The requiredAuthenticationMethods field defines an ordered list of authentication steps that the user must complete when the policy’s condition is met. Each step is a RequiredAuthenticationMethodParams object containing an any array of AuthenticationMethodParams. The structure works as follows:
  • Each entry in requiredAuthenticationMethods represents a sequential step - all steps must be satisfied in order.
  • Within each step, the any array contains one or more authentication methods. If multiple methods are listed, the user must satisfy any one of them (logical OR).
{
  "requiredAuthenticationMethods": [
    {
      "any": [
        { "type": "AUTHENTICATION_TYPE_API_KEY" }
      ]
    },
    {
      "any": [
        { "type": "AUTHENTICATION_TYPE_PASSKEY" },
        { "type": "AUTHENTICATION_TYPE_EMAIL_OTP" }
      ]
    }
  ]
}
In the example above, the user must:
  1. Authenticate with an API key
  2. Authenticate with either a passkey or email OTP
You can find more examples here. Each AuthenticationMethodParams accepts:
  • type (required): The authentication type. Supported values:
    • AUTHENTICATION_TYPE_PASSKEY
    • AUTHENTICATION_TYPE_API_KEY
    • AUTHENTICATION_TYPE_SESSION
    • AUTHENTICATION_TYPE_EMAIL_OTP
    • AUTHENTICATION_TYPE_SMS_OTP
    • AUTHENTICATION_TYPE_OAUTH
  • id (optional): A specific authentication method’s ID. When provided, only that specific authentication method satisfies the requirement. When omitted, any authentication method of the specified type can be used.

Evaluation order

The order field is an integer that determines the evaluation priority when a user has multiple MFA policies. Policies with lower order values are evaluated first. When a request is made, each MFA policy is checked in order.
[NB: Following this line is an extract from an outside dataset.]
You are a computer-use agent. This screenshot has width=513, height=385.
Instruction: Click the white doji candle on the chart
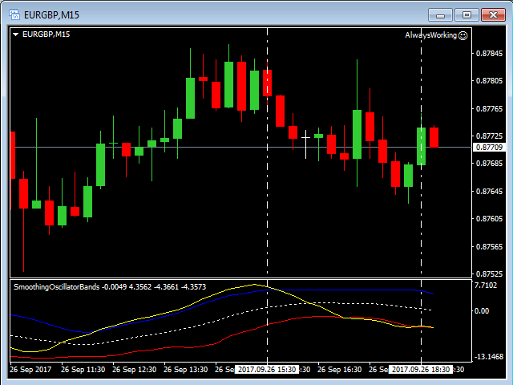pos(305,138)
The first policy whose condition evaluates to true determines the authentication requirements for that request. This allows you to create specific policies for sensitive operations with lower order values, and broader catch-all policies with higher order values. 
// Order 1: Strict MFA for signing - evaluated first
{
  "condition": "activity.action == 'SIGN'",
  "order": 1,
  "requiredAuthenticationMethods": [
    { "any": [{ "type": "AUTHENTICATION_TYPE_PASSKEY" }] },
    { "any": [{ "type": "AUTHENTICATION_TYPE_EMAIL_OTP" }] }
  ]
}

// Order 2: Lighter MFA for everything else - evaluated second
{
  "condition": "true",
  "order": 2,
  "requiredAuthenticationMethods": [
    { "any": [{ "type": "AUTHENTICATION_TYPE_PASSKEY" }, { "type": "AUTHENTICATION_TYPE_API_KEY" }] }
  ]
}